Allah’ın üzerine yemin ederim ki, kendisi de tıpkı pilotu gibi yakılarak can verecek ve Ürdün Kraliyet hanedanı ve işbirlikçilerinden bir teki geride kalmamak üzere tamamı kendi topraklarında yakılacaklardır. İdam ettikleri mücahidlerin şehadetleriyle sevinmesinler; zaten o muttakiler, Allah’a ulaşmak için geciktirilen idamlardan dolayı üzüntü duymaktaydılar. Dünyada bir kere yakılarak ölecekler ama ahirette ise hiç ölmeyip sürekli ateşin içinde kalacaklardır.

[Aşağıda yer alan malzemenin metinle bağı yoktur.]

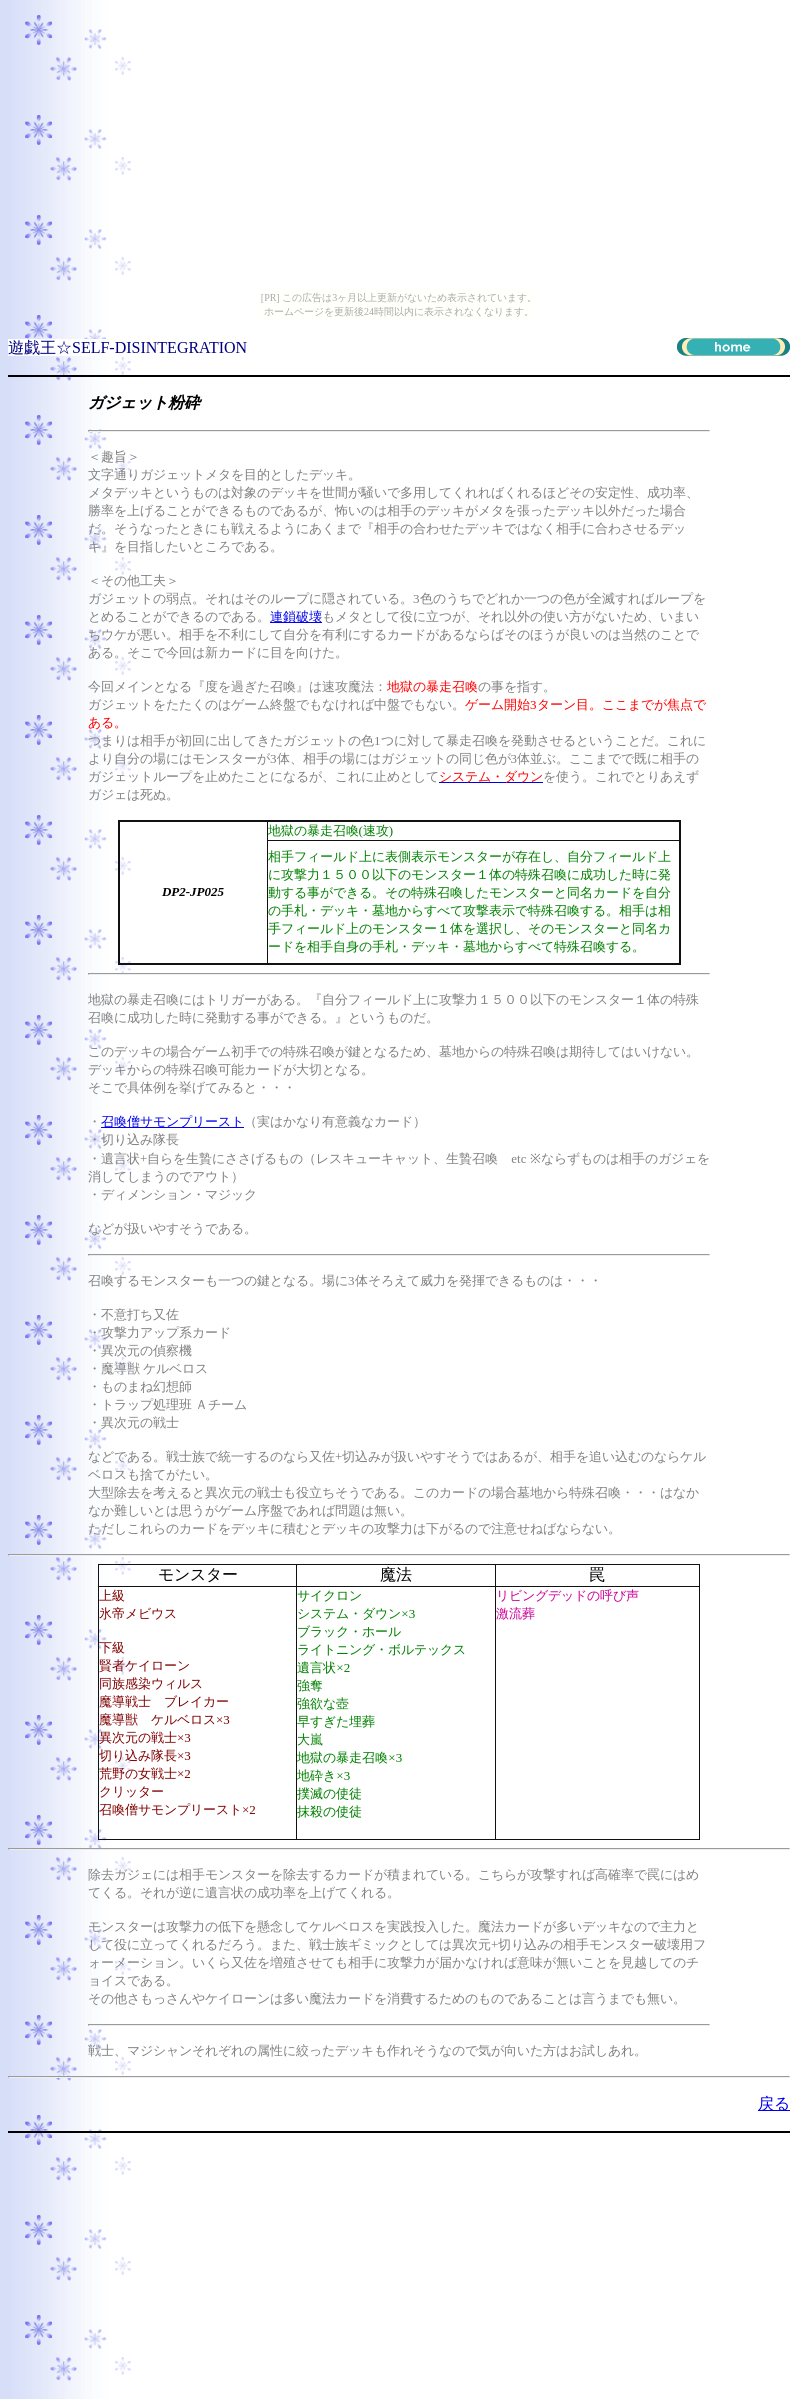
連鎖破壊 (296, 616)
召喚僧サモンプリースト (172, 1121)
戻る (774, 2103)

“Ateşten çıkmak isterler, fakat onlar oradan çıkacak değillerdir. Onlar için devamlı bir azap vardır.” Maide 37

1 yorum:

muratS dedi ki...

Ürdünün ve islam dünyasındaki diğer ürdünlerin (isminin Ürdün olmasına gerek yok) ne olduğunu gayet güzel ortaya koymuşsunuz.